Undresser.AI Undress
AI-powered app for creating realistic nude photos

AI Clothes Remover
Online AI tool for removing clothes from photos.

Undress AI Tool
Undress images for free

Clothoff.io
AI clothes remover

AI Hentai Generator
Generate AI Hentai for free.

Hot Article

Hot Tools

Notepad++7.3.1
Easy-to-use and free code editor

SublimeText3 Chinese version
Chinese version, very easy to use

Zend Studio 13.0.1
Powerful PHP integrated development environment

Dreamweaver CS6
Visual web development tools

SublimeText3 Mac version
God-level code editing software (SublimeText3)

Hot Topics

Static binding (static::) implements late static binding (LSB) in PHP, allowing calling classes to be referenced in static contexts rather than defining classes. 1) The parsing process is performed at runtime, 2) Look up the call class in the inheritance relationship, 3) It may bring performance overhead.

The speed of mobile XML to PDF depends on the following factors: the complexity of XML structure. Mobile hardware configuration conversion method (library, algorithm) code quality optimization methods (select efficient libraries, optimize algorithms, cache data, and utilize multi-threading). Overall, there is no absolute answer and it needs to be optimized according to the specific situation.

It is impossible to complete XML to PDF conversion directly on your phone with a single application. It is necessary to use cloud services, which can be achieved through two steps: 1. Convert XML to PDF in the cloud, 2. Access or download the converted PDF file on the mobile phone.

JWT is an open standard based on JSON, used to securely transmit information between parties, mainly for identity authentication and information exchange. 1. JWT consists of three parts: Header, Payload and Signature. 2. The working principle of JWT includes three steps: generating JWT, verifying JWT and parsing Payload. 3. When using JWT for authentication in PHP, JWT can be generated and verified, and user role and permission information can be included in advanced usage. 4. Common errors include signature verification failure, token expiration, and payload oversized. Debugging skills include using debugging tools and logging. 5. Performance optimization and best practices include using appropriate signature algorithms, setting validity periods reasonably,

What are the magic methods of PHP? PHP's magic methods include: 1.\_\_construct, used to initialize objects; 2.\_\_destruct, used to clean up resources; 3.\_\_call, handle non-existent method calls; 4.\_\_get, implement dynamic attribute access; 5.\_\_set, implement dynamic attribute settings. These methods are automatically called in certain situations, improving code flexibility and efficiency.

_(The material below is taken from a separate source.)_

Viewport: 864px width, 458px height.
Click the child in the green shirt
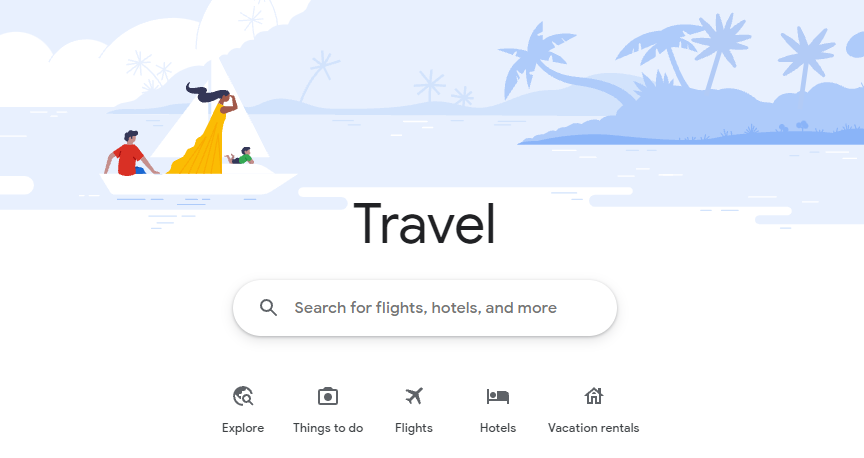tap(240, 156)
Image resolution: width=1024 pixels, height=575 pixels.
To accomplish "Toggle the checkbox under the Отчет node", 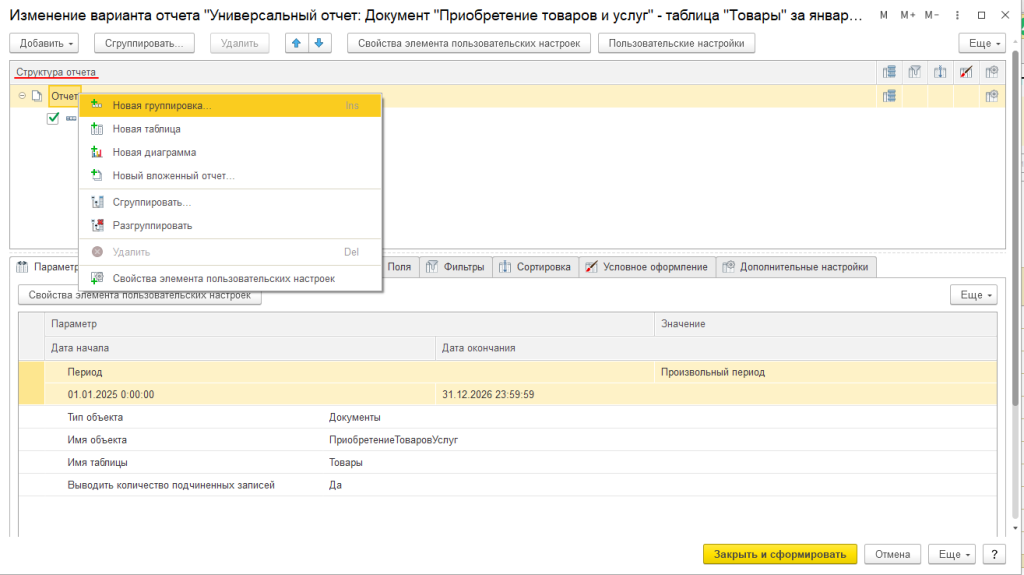I will (53, 119).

There is no built-in sum function in C language, so it needs to be written by yourself. Sum can be achieved by traversing the array and accumulating elements: Loop version: Sum is calculated using for loop and array length. Pointer version: Use pointers to point to array elements, and efficient summing is achieved through self-increment pointers. Dynamically allocate array version: Dynamically allocate arrays and manage memory yourself, ensuring that allocated memory is freed to prevent memory leaks.

An application that converts XML directly to PDF cannot be found because they are two fundamentally different formats. XML is used to store data, while PDF is used to display documents. To complete the transformation, you can use programming languages and libraries such as Python and ReportLab to parse XML data and generate PDF documents.

XML can be converted to images by using an XSLT converter or image library. XSLT Converter: Use an XSLT processor and stylesheet to convert XML to images. Image Library: Use libraries such as PIL or ImageMagick to create images from XML data, such as drawing shapes and text.